Extrait du document:
»»

Interview : Wooden Shjips revient avec un album aussi psychédélique que solaire

par Adrien Bertoni

Depuis douze ans, les Californiens de Wooden Shjips ont su s’imposer comme les maîtres du rock psychédélisme. La musique du groupe mené par Ripley Johnson (moitié de Moon Duo) sent bon les années 60 et n’est pas sans rappeler The Velvet Underground. Wooden Shjips est de retour avec un cinquième album sobrement intitulé V. sorti le 25 mai chez Thrill Jockey. Moins furieuse que les précédentes explorations du groupe, la musique de ce long-format se fait solaire et V. a tout de la bande-son idéale pour nous accompagner cet été. Le disque a aussi été pensé comme une bulle de paix et un échappatoire face aux tensions, aussi bien politique qu’économique ou écologique, d’une Amérique à l’heure de Donald Trump. Nash Whalen, claviériste du groupe a accepté de répondre à nos questions.

««

Extrait de données:
»»

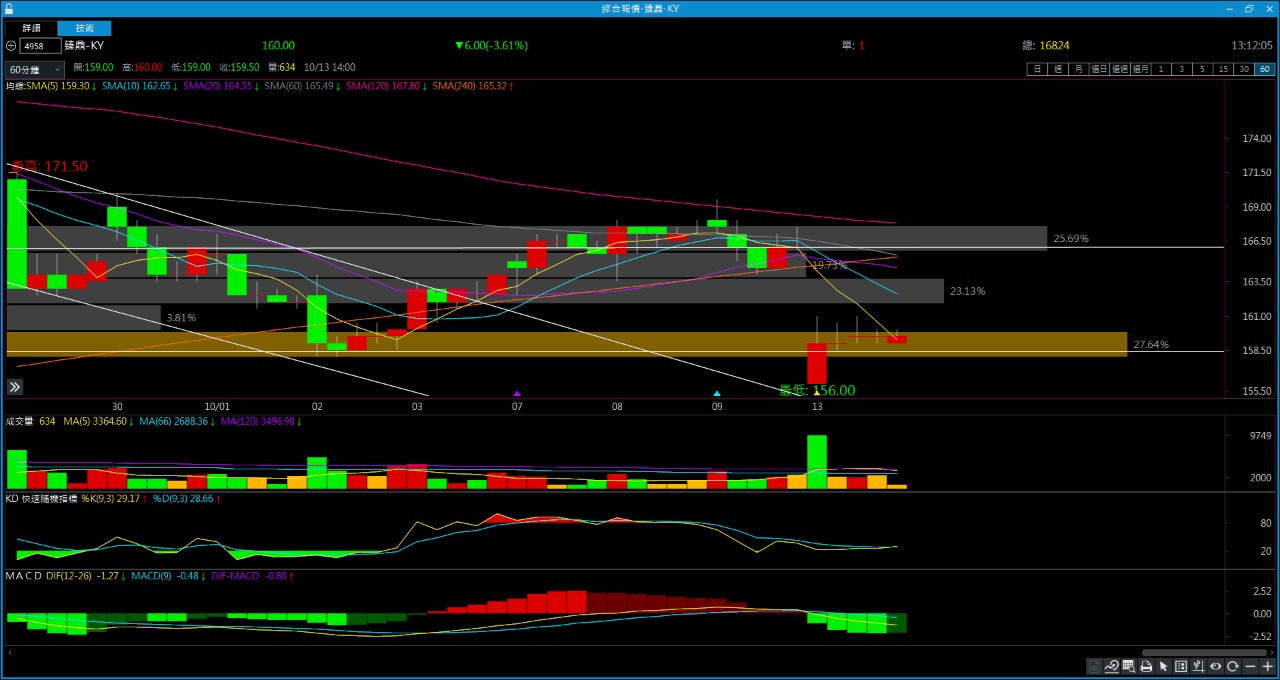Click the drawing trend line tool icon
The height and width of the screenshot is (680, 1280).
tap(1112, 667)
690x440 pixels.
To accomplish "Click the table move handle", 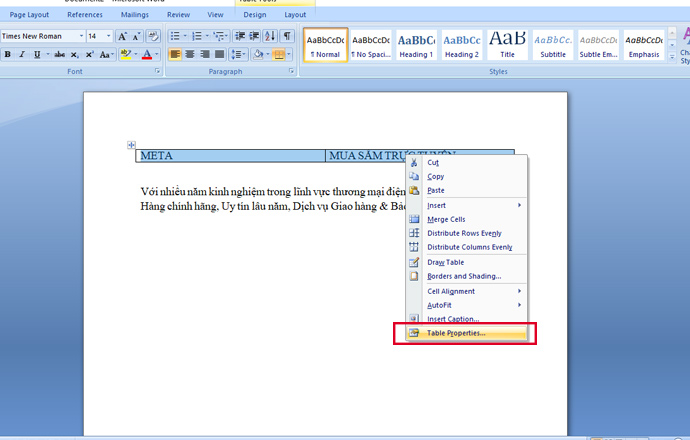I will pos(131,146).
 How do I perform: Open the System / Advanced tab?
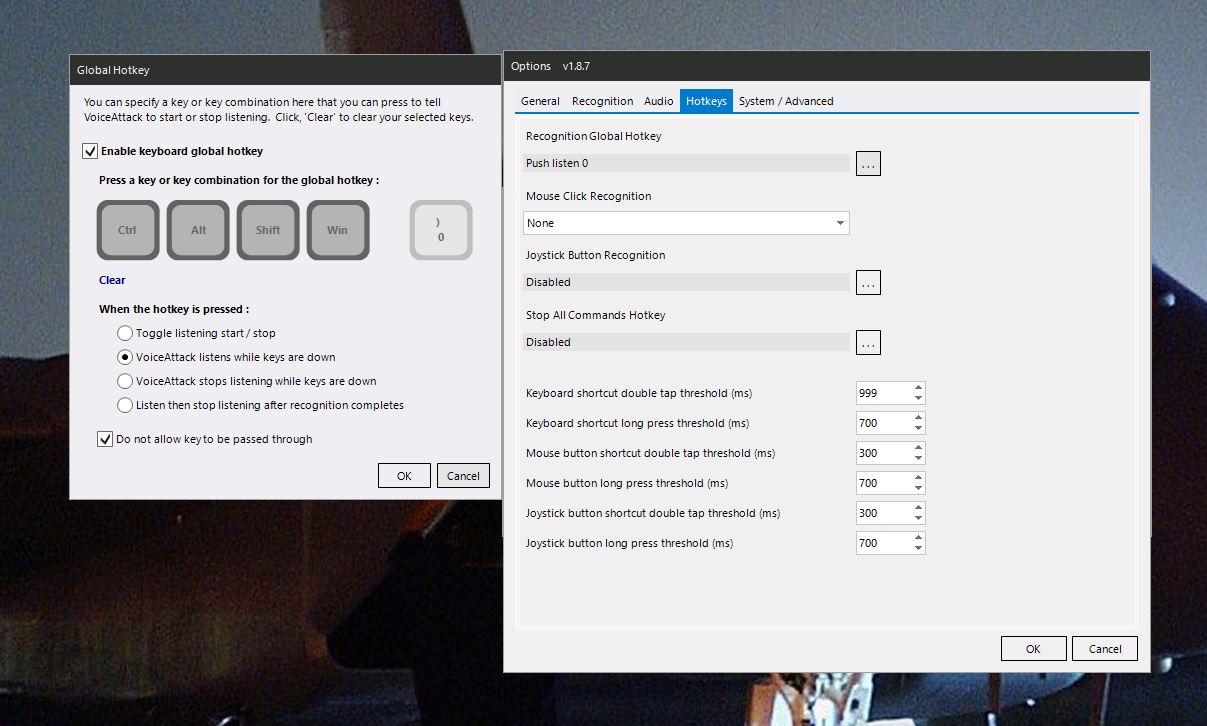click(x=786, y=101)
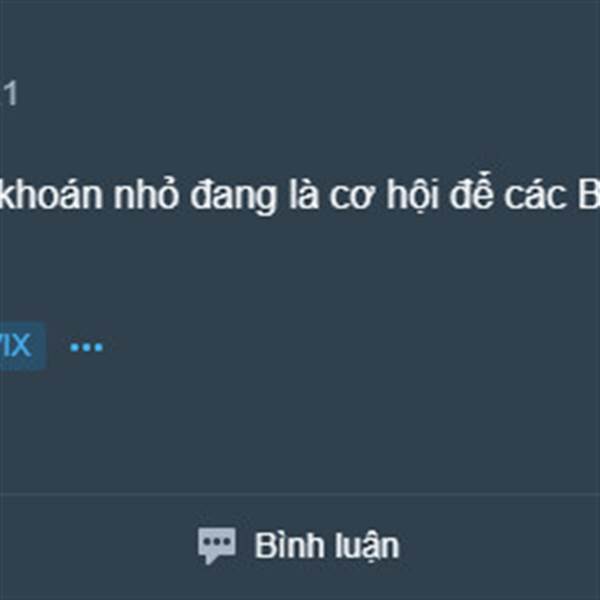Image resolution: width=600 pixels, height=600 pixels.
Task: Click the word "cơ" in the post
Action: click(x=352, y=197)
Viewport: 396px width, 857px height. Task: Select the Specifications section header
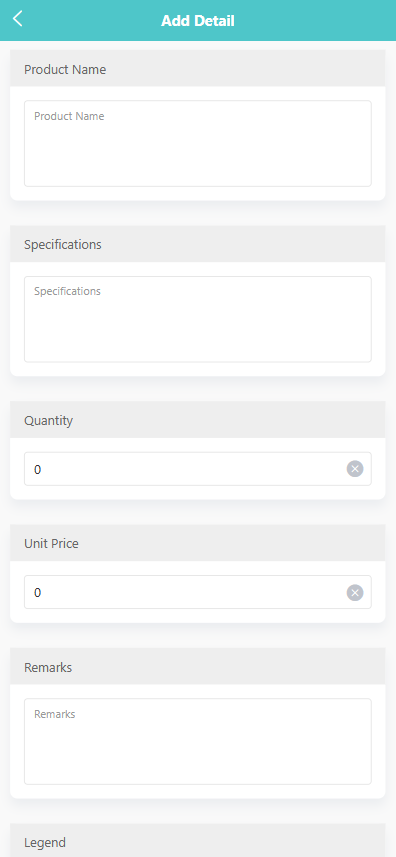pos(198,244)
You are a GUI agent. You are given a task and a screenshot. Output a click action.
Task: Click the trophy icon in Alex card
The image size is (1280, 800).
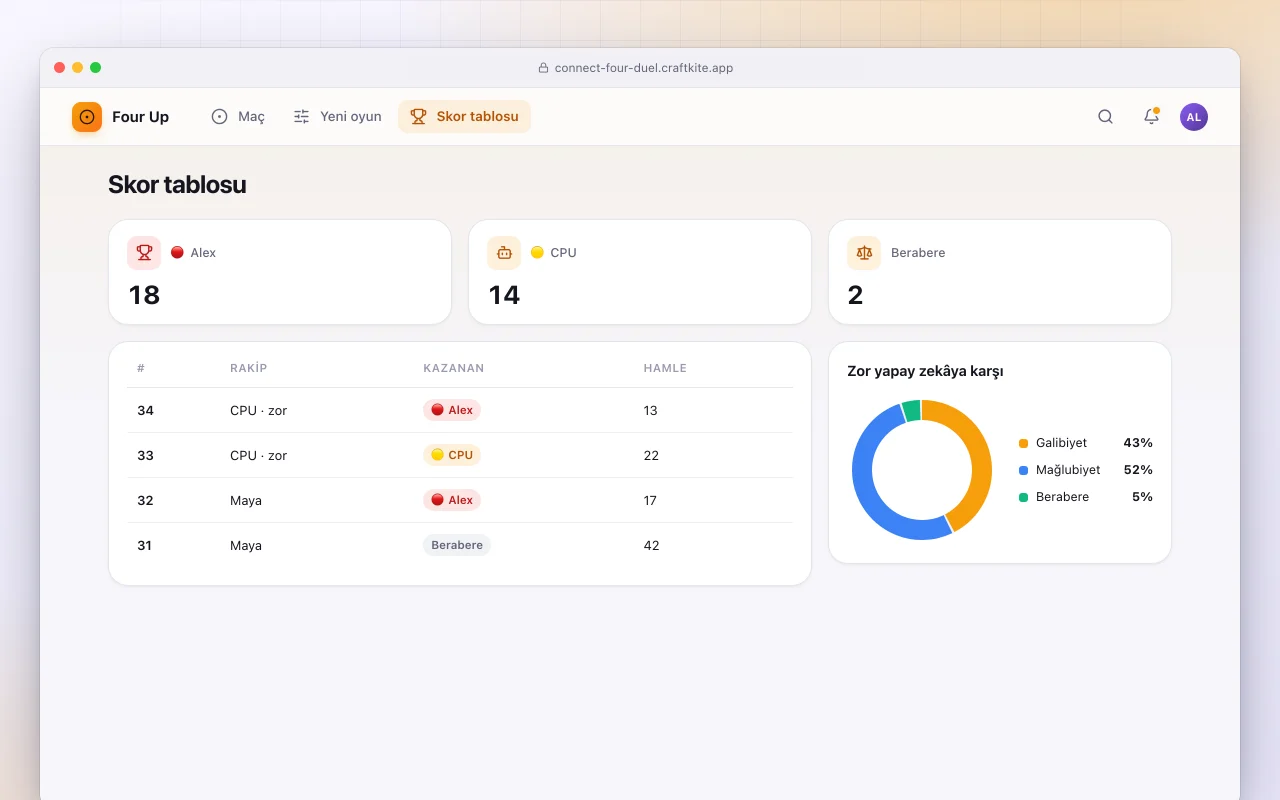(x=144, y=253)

««

Consigne: Poursuivez l'article consacré au cinquième album de Wooden Shjips en reprenant juste après sa dernière phrase.

Corrigé:
Votre album est présenté comme un “album de l’été“, comment tu définirais la musique de cette saison ? 

Une musique de l’été c’est n’importe quelle musique qui sonne bien quand tu l’écoutes une nuit chaude sous les étoiles ou sous le soleil au bord de l’eau. Et quand tu l’entends un sombre et froid jour d’hiver, elle te rappelle aussi bien l’été à venir que les joies des étés passés.

Qu’est ce que tu réponds aux gens qui pensent que les musiques de l’été sont des musiques faciles, des musiques faites pour le fun, mais pas de la grande musique ?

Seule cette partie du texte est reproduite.